Only one surgeon (DDH) performed all the surgeries. A 3-port 25-gauge scleral tunnel transconjunctival sutureless vitrectomy was performed using the Constellation Vision Surgical System (Alcon Surgical, Fort Worth, TX, USA). ERM was removed under 2% lidocaine sub-Tenon anesthesia with monitored anesthesia care. Cataract surgery was also performed with vitrectomy in all phakic patients. After core and peripheral vitrectomy were performed, epiretinal membrane removal and ILM peeling were carefully performed with retinal forceps. Triamcinolone agent (MaQaid, Wakamoto Pharmaceutical Co., Ltd., Tokyo, Japan) was used for membrane peeling in some cases. If either an atrophic hole or lattice degeneration was present, air endo-tamponade was performed. The air tamponade was a full fill. These patients were then recommended to maintain a prone position for 1-day post operation. The surgery was completed after confirmation of the absence of any remaining membrane and macular hole using the intraoperative OCT (RESCAN 700, Zeiss, Germany).

Ophthalmic examinations

Ophthalmologic examinations including slit-lamp examination, fundoscopy, best-corrected visual acuity (BCVA), intraocular pressure (IOP), manifest refraction, central macular thickness (CMT), and pRNFL thickness were measured at the baseline visit and at 1 month, 3 months, 6 months, 1 year, and 2 years after surgery. CMT and pRNFL thickness were measured by SD-OCT, using the equipped software. pRNFL thickness was measured in six sectors: temporal (T, 315°–45°), superior temporal (TS, 45°–90°), superior nasal (NS, 90°–135°), nasal (N, 135°–225°), inferior nasal (NI, 225°–270°), and inferior temporal (TI, 270°–315°), together with the papillomacular bundle (338°–8°; Spectralis Nsite Axonal Analytics Software; Heidelberg Engineering) thickness. The global pRNFL thickness was obtained by averaging the total 360° pRNFL thicknesses.
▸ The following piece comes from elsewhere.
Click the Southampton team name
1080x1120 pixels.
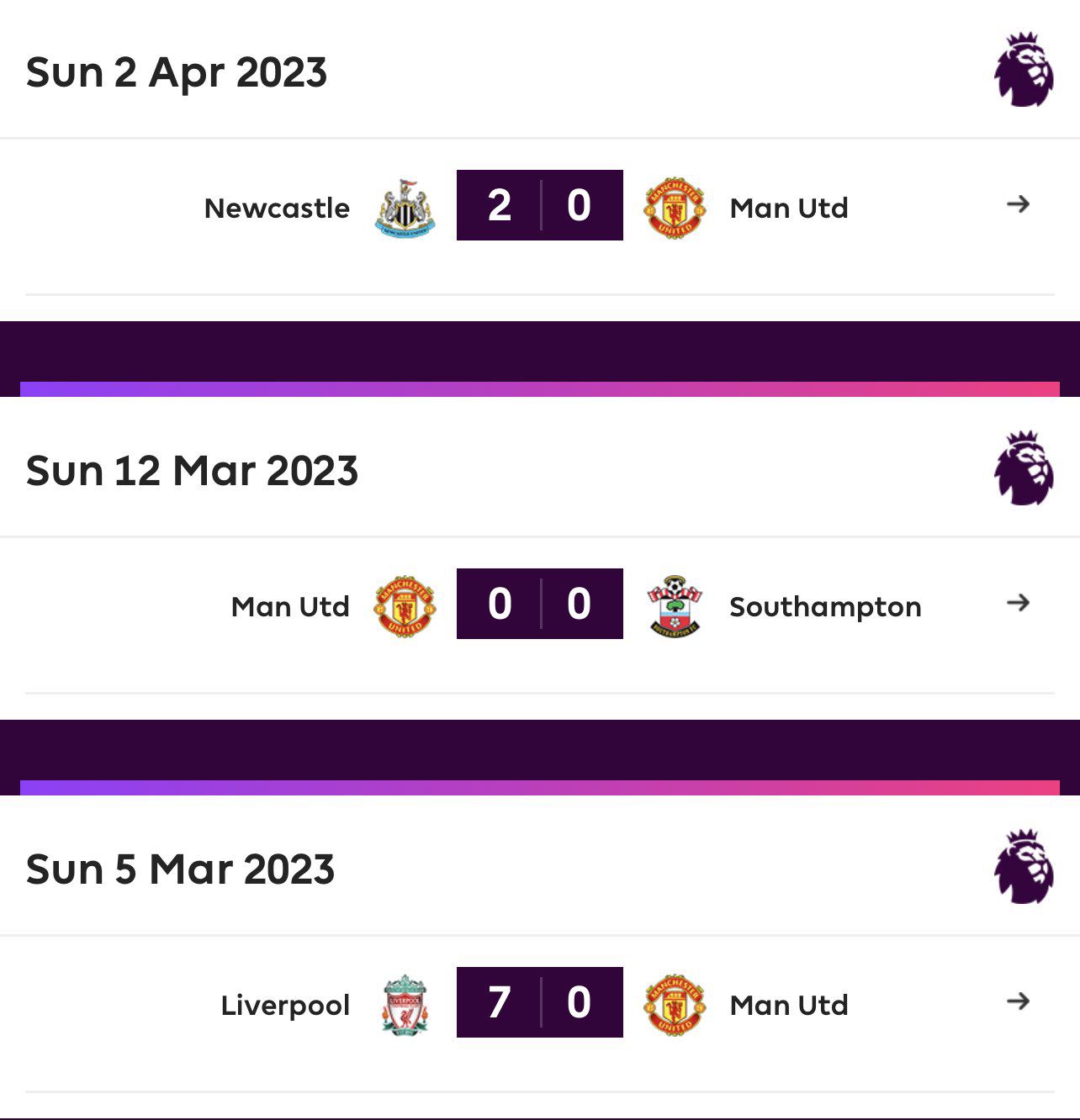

The thicknesses in the central and outer four quadrants were measured (scanning area, 6 × 6 mm, centered at the fovea), and the CMT was obtained from the Early Treatment Diabetic Retinopathy Study circle on the macula.

Ethics statement

This study was approved by the Institutional Review Board of Hangil Eye Hospital and was carried out in accordance with the tenets of the Declaration of Helsinki; informed consent was obtained from all the patients.

Statistical analysis

Statistical analyses were performed using a commercially available software package (SPSS Statistics version 23; IBM Corp., Armonk, NY, USA). Independent t-test and Pearson’s chi-square test were performed to compare the characteristics of the two patient groups: air tamponade (air group) and balanced salt solution (no tamponade; BSS group). Paired t-tests were used to compare pRNFL thickness before and after surgery in the two groups. A multiple regression model was used to evaluate whether there were preoperative factors affecting final global pRNFL thickness and final CMT. Age, sex, SE, IOP, AXL, the presence or absence of air tamponade, preoperative global pRNFL and preoperative CMT values were corrected. p values < 0.05 were considered significant.